Материалом для настоящей статьи послужил опубликованный в 2017–2018 гг. двухчастный роман Алексея Иванова «Тобол», повествующий об исторических событиях эпохи Петра I на территории Сибири. «То было время, – пишут в одной из аннотаций издатели книги, – в которое творилась история российской Азии, да что там, всей России. Народы, веры перемешались. Пленные шведы, офицеры и чиновники, каторжники, китайские контрабандисты, беглые раскольники, шаманы, православные миссионеры, бухарские купцы и воинственные степняки-джунгары – все они вместе так или иначе повлияли на нашу ис-торию»2. Попытаемся рассмотреть с помощью метода дискурсивного анализа, каким образом репрезентируются этнические образы народов Сибири в тексте данного романа.
Необходимо отметить, что данная работа продолжает целый ряд исследований по геопоэтике урало-сибирского региона и, в частности, геопоэтике текстов А. Иванова. Как справедливо отмечают литературоведы, интуиция автора «превращает его пейзажи в геопоэтические образы» [Абашев 2012: 147], а «программный и художественный убедительный регионализм А. Иванова» оказывается «в высшей степени востребованным» [Подлесных 2008: 3].
В своем интервью журналу «Эксмо» в марте 2018 г. писатель говорит о том, что «большая часть нашей страны – terra incognita, пространство, известное только небольшому числу региональных историков». Наверное, поэтому он всю свою жизнь пишет исторические романы, желая открыть читателю неизведанные земли и непознанные пространства. Почему автор обратил свой взгляд еще дальше на север, переместив- шись с Урала в далекую, порой неизведанную Сибирь? Ответ, как думается, лежит на поверхности. Поскольку, как отмечают исследователи, «Алексея Иванова эстетически притягивает древнее, неведомое, вышедшее из темных и страшных земных глубин» [Абашев 2012: 147]; север Западной Сибири явился для него тем местом, где еще больше, чем на Урале, нераскрытых тайн и реалий старины, регионом, геопоэтически еще более ярким и насыщенным. И хотя, по словам А. Иванова, «определение региональной идентичности не было главной задачей этого романа», он все же ставит своей целью «показать многомерность мира через восприятие представителей разных культур»3. И это автору блестяще удается. Удается прежде всего посредством реализации в тексте двух основных оппозиций: «свои – чужие» и «коренное население – пришлое население». Несмотря на значимость отнесения определенных реалий к конкретной этнической культуре, важнее для автора, как представляется, показать «многомерность мира», о которой он говорит, существующую даже в рамках определенного ограниченного пространства, в котором происходят события романа.
▬▬▬
§ **УСЛОВИЕ ЗАДАНИЯ**
В какие годы был опубликован роман «Тобол», по данным статьи о нем? Приведенные далее записи взяты из другого источника.
▬▬▬
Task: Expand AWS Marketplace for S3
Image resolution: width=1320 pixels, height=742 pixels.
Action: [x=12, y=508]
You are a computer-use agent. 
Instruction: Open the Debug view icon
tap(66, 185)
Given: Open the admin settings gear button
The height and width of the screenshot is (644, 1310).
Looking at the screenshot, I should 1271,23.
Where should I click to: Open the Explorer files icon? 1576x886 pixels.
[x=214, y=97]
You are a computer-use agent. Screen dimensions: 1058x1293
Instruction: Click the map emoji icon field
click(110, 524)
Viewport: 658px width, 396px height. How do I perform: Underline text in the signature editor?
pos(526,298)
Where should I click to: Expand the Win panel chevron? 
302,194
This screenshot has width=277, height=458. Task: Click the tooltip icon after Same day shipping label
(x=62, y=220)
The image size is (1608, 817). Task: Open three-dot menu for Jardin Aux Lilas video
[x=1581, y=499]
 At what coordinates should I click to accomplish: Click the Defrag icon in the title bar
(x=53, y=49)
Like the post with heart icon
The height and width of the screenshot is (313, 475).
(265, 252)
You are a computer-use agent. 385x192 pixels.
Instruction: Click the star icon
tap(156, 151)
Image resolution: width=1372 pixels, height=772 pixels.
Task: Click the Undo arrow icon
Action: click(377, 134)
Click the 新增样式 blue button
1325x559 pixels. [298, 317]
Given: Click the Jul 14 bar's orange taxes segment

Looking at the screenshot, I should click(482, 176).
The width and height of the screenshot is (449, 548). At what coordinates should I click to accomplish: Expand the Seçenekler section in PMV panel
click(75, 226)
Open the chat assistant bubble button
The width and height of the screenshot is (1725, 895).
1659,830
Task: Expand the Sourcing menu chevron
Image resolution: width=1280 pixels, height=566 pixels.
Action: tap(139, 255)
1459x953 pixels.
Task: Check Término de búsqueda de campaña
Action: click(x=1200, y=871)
▬▬▬
§ **ОТВЕТ К ЗАДАНИЮ**
В 2017–2018 годах.